Given exercise:
Return each of the following entries word for word, covering every one of them without changing anything.

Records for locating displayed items
■ ■ ■ ■ ■

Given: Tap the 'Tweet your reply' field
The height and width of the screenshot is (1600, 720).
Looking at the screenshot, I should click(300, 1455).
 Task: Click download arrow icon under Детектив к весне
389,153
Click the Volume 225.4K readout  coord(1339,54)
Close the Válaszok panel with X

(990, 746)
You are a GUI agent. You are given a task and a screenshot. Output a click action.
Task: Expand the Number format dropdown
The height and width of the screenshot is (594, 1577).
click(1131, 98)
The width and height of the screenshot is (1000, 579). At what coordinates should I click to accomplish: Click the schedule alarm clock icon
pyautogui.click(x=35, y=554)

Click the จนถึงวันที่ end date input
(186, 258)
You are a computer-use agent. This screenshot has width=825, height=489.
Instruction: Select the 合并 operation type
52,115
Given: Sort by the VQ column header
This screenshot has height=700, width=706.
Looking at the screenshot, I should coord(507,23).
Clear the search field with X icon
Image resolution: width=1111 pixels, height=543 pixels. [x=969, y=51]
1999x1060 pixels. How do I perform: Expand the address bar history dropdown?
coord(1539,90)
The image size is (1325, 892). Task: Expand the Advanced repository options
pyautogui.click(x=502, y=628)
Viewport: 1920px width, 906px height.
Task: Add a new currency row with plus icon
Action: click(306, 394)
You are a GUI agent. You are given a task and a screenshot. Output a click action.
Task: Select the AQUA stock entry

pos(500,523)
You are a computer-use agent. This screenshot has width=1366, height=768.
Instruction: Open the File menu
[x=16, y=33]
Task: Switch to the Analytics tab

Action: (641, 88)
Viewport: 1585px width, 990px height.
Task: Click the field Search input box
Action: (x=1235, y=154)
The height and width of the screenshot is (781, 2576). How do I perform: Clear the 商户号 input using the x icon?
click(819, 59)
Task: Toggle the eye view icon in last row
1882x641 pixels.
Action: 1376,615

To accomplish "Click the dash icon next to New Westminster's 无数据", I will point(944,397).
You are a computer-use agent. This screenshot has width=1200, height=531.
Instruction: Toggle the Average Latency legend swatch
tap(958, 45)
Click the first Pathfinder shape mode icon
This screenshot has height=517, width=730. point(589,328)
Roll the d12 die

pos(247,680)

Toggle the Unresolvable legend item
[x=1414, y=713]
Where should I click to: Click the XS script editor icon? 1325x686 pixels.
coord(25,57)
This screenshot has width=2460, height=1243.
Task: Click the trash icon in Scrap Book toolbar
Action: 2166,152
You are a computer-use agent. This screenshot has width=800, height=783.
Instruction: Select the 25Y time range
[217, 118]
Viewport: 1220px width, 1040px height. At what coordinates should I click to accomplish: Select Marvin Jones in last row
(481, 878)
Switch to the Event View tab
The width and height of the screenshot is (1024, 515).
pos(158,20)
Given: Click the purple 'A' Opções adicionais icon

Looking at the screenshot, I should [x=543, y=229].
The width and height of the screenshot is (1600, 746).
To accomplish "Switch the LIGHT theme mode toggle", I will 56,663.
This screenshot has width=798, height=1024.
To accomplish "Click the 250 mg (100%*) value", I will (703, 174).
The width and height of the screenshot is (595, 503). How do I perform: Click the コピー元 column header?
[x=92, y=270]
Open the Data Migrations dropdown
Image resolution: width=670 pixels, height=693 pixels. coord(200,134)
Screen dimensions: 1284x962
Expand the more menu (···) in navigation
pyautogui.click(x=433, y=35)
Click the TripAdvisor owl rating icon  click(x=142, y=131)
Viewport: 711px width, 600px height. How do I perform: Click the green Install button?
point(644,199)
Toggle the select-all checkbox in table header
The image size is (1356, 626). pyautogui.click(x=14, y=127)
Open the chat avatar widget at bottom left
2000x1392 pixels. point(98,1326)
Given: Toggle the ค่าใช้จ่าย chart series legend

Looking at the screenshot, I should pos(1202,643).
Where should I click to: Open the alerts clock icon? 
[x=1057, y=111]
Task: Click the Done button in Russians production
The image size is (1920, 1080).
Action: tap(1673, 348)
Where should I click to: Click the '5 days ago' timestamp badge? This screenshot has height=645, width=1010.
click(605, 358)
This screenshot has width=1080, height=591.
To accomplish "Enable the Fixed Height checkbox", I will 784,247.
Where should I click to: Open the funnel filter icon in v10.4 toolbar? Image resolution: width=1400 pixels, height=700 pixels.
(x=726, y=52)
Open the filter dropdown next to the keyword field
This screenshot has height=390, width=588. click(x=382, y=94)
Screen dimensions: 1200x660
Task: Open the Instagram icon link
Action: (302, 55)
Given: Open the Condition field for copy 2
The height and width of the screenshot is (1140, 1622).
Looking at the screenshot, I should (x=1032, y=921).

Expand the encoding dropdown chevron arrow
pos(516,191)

■ ■ ■ ■ ■

Result below:
Given: Tap the 'Tweet your reply' field
The height and width of the screenshot is (1600, 720).
Looking at the screenshot, I should click(300, 1455).
 Task: Click download arrow icon under Детектив к весне
389,153
Click the Volume 225.4K readout  coord(1339,54)
Close the Válaszok panel with X

(990, 746)
You are a GUI agent. You are given a task and a screenshot. Output a click action.
Task: Expand the Number format dropdown
The height and width of the screenshot is (594, 1577).
click(1131, 98)
The width and height of the screenshot is (1000, 579). At what coordinates should I click to accomplish: Click the schedule alarm clock icon
pyautogui.click(x=35, y=554)

Click the จนถึงวันที่ end date input
(186, 258)
You are a computer-use agent. This screenshot has width=825, height=489.
Instruction: Select the 合并 operation type
52,115
Given: Sort by the VQ column header
This screenshot has height=700, width=706.
Looking at the screenshot, I should coord(507,23).
Clear the search field with X icon
Image resolution: width=1111 pixels, height=543 pixels. [x=969, y=51]
1999x1060 pixels. How do I perform: Expand the address bar history dropdown?
coord(1539,90)
The image size is (1325, 892). Task: Expand the Advanced repository options
pyautogui.click(x=502, y=628)
Viewport: 1920px width, 906px height.
Task: Add a new currency row with plus icon
Action: click(306, 394)
You are a GUI agent. You are given a task and a screenshot. Output a click action.
Task: Select the AQUA stock entry

pos(500,523)
You are a computer-use agent. This screenshot has width=1366, height=768.
Instruction: Open the File menu
[x=16, y=33]
Task: Switch to the Analytics tab

Action: (641, 88)
Viewport: 1585px width, 990px height.
Task: Click the field Search input box
Action: (x=1235, y=154)
The height and width of the screenshot is (781, 2576). How do I perform: Clear the 商户号 input using the x icon?
click(819, 59)
Task: Toggle the eye view icon in last row
1882x641 pixels.
Action: 1376,615

To accomplish "Click the dash icon next to New Westminster's 无数据", I will point(944,397).
You are a computer-use agent. This screenshot has width=1200, height=531.
Instruction: Toggle the Average Latency legend swatch
tap(958, 45)
Click the first Pathfinder shape mode icon
This screenshot has height=517, width=730. point(589,328)
Roll the d12 die

pos(247,680)

Toggle the Unresolvable legend item
[x=1414, y=713]
Where should I click to: Click the XS script editor icon? 1325x686 pixels.
coord(25,57)
This screenshot has width=2460, height=1243.
Task: Click the trash icon in Scrap Book toolbar
Action: 2166,152
You are a computer-use agent. This screenshot has width=800, height=783.
Instruction: Select the 25Y time range
[217, 118]
Viewport: 1220px width, 1040px height. At what coordinates should I click to accomplish: Select Marvin Jones in last row
(481, 878)
Switch to the Event View tab
The width and height of the screenshot is (1024, 515).
pos(158,20)
Given: Click the purple 'A' Opções adicionais icon

Looking at the screenshot, I should [x=543, y=229].
The width and height of the screenshot is (1600, 746).
To accomplish "Switch the LIGHT theme mode toggle", I will 56,663.
This screenshot has width=798, height=1024.
To accomplish "Click the 250 mg (100%*) value", I will (703, 174).
The width and height of the screenshot is (595, 503). How do I perform: Click the コピー元 column header?
[x=92, y=270]
Open the Data Migrations dropdown
Image resolution: width=670 pixels, height=693 pixels. coord(200,134)
Screen dimensions: 1284x962
Expand the more menu (···) in navigation
pyautogui.click(x=433, y=35)
Click the TripAdvisor owl rating icon  click(x=142, y=131)
Viewport: 711px width, 600px height. How do I perform: Click the green Install button?
point(644,199)
Toggle the select-all checkbox in table header
The image size is (1356, 626). pyautogui.click(x=14, y=127)
Open the chat avatar widget at bottom left
2000x1392 pixels. point(98,1326)
Given: Toggle the ค่าใช้จ่าย chart series legend

Looking at the screenshot, I should pos(1202,643).
Where should I click to: Open the alerts clock icon? 
[x=1057, y=111]
Task: Click the Done button in Russians production
The image size is (1920, 1080).
Action: tap(1673, 348)
Where should I click to: Click the '5 days ago' timestamp badge? This screenshot has height=645, width=1010.
click(605, 358)
This screenshot has width=1080, height=591.
To accomplish "Enable the Fixed Height checkbox", I will 784,247.
Where should I click to: Open the funnel filter icon in v10.4 toolbar? Image resolution: width=1400 pixels, height=700 pixels.
(x=726, y=52)
Open the filter dropdown next to the keyword field
This screenshot has height=390, width=588. click(x=382, y=94)
Screen dimensions: 1200x660
Task: Open the Instagram icon link
Action: (302, 55)
Given: Open the Condition field for copy 2
The height and width of the screenshot is (1140, 1622).
Looking at the screenshot, I should (x=1032, y=921).

Expand the encoding dropdown chevron arrow
pos(516,191)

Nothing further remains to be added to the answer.